Ich kenne zwar Proton nicht, aber Syntaxhighlighting ist unter keiner Oberfläche eine Hürde (im Gegenteil).
Ich persönlich nehme gerne XEmacs aber NEdit geht auch.

> SmartFTP (ein grafischer, guter & einfacher FTP-Client)

Entweder Du nutzt tatsächlich die Konsole oder aber einen der vielen Clienten, die es frei verfügbar gibt. GFtp z.B.

> Office wird im großen und ganzen OpenOffice, viele Alternativen gibts da wohl nicht... 
> ABER...
> Outlook (was kommt der Funktionalität am nächsten?)

Evolution ist ein guter Klon. Wenn Du allerdings Exchangeserver von vor 2000 nutzt, ist das tool nicht nutzbar.

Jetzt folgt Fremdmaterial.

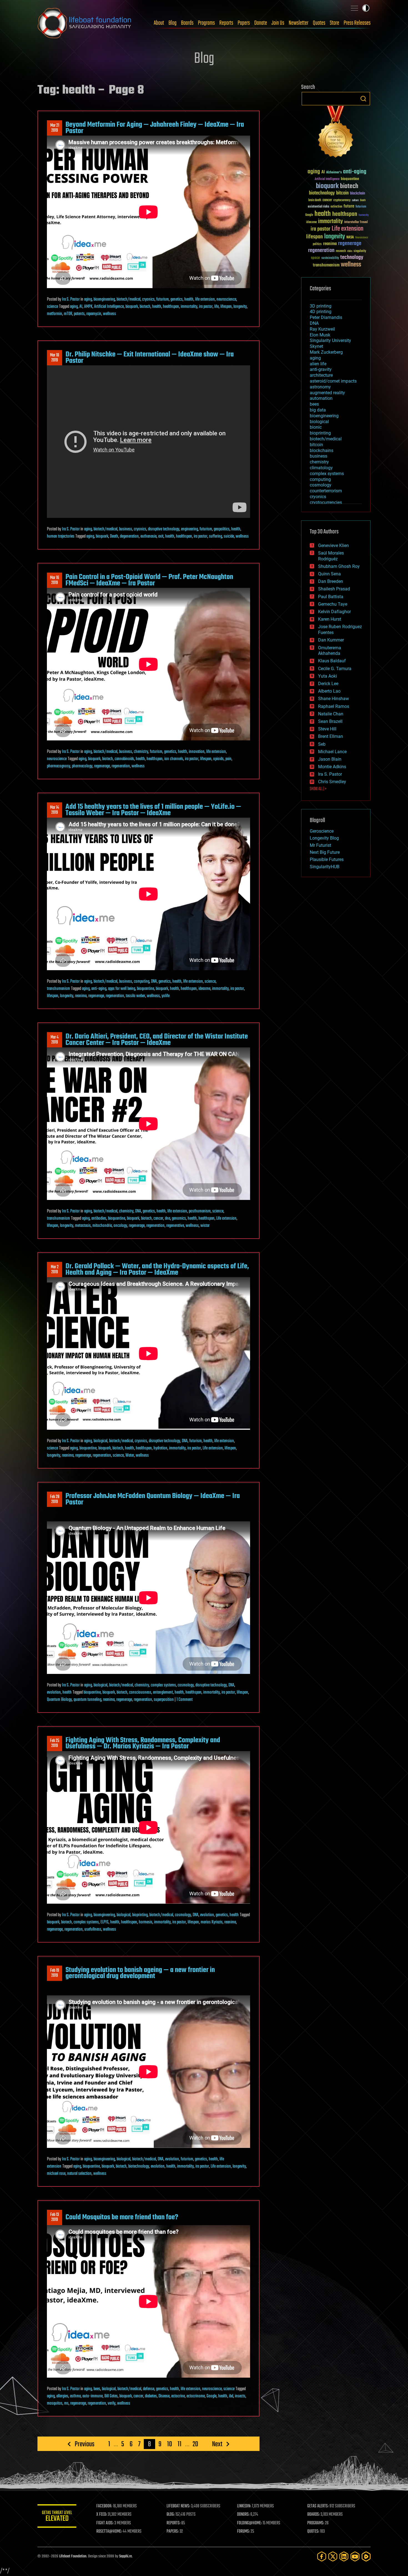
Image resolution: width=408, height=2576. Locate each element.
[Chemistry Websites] (336, 133)
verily (111, 2403)
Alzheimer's (334, 173)
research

> Fireworks (vielleicht gibts auch noch Programme außer Gimp die Vorschlagswürdig sind )

Was spricht gegen gimp?

> Winamp *g*

xmms
Du wirst Dich wohlfühlen.

> Multiplicity (ich fürchte da ist dann der erste Punkt erreicht wo ich einfach kein 
> Linux-Äquivalent finde  - für alle die es nicht kennen - 

kostenlos: http://synergy2.sourceforge.net/

> ultramon - wenn Linux alles was Ultramon kann nativ kann - umso besser 

Ich denke Du wirst Linux mögen 

> Mir ist klar, dass ich jetzt hier keine ultimative Lösung bekomme, aber ich würde gerne 
> eure Favoriten sehen, die kann ich dann testen und mich mit dem was mir am besten 
> gefällt auseinandersetzen 

Nutze erstmal Ubunut, umsteigen kannst Du ja immer nich. Freunde Dich mit dem System an, installier Dir ein paar der Dinge die Du brauchst und gib nicht gleich auf, wenn Du irgendwo nicht weiterkommst.

Linux ist in den jetzigen Distributionen so out-of-the-box schon sehr viel mächtiger als ein nacktes Windows und Du wirst sehr viel Software für lau bekommen.

Wenn Du dann noch auf viele tolle Effekte stehst, bist Du mit Beryl wirklich gut beraten, allerdings solltest Du dazu nicht unbedingt einen zu alten Rechner besitzen... (ich weiß jetzt auch nicht, wie sich Beryl mit multi graphic adaptern verhält).

Viel Spass wünsch ich Dir aber beim ausprobieren...


----------



## Anime-Otaku (26. Februar 2007)

Ich würde dir, wie meine Vorredner auch zu Ubuntu oder Kubuntu raten.
Der Unterschied ist hierbei nur die grafische Oberfläche.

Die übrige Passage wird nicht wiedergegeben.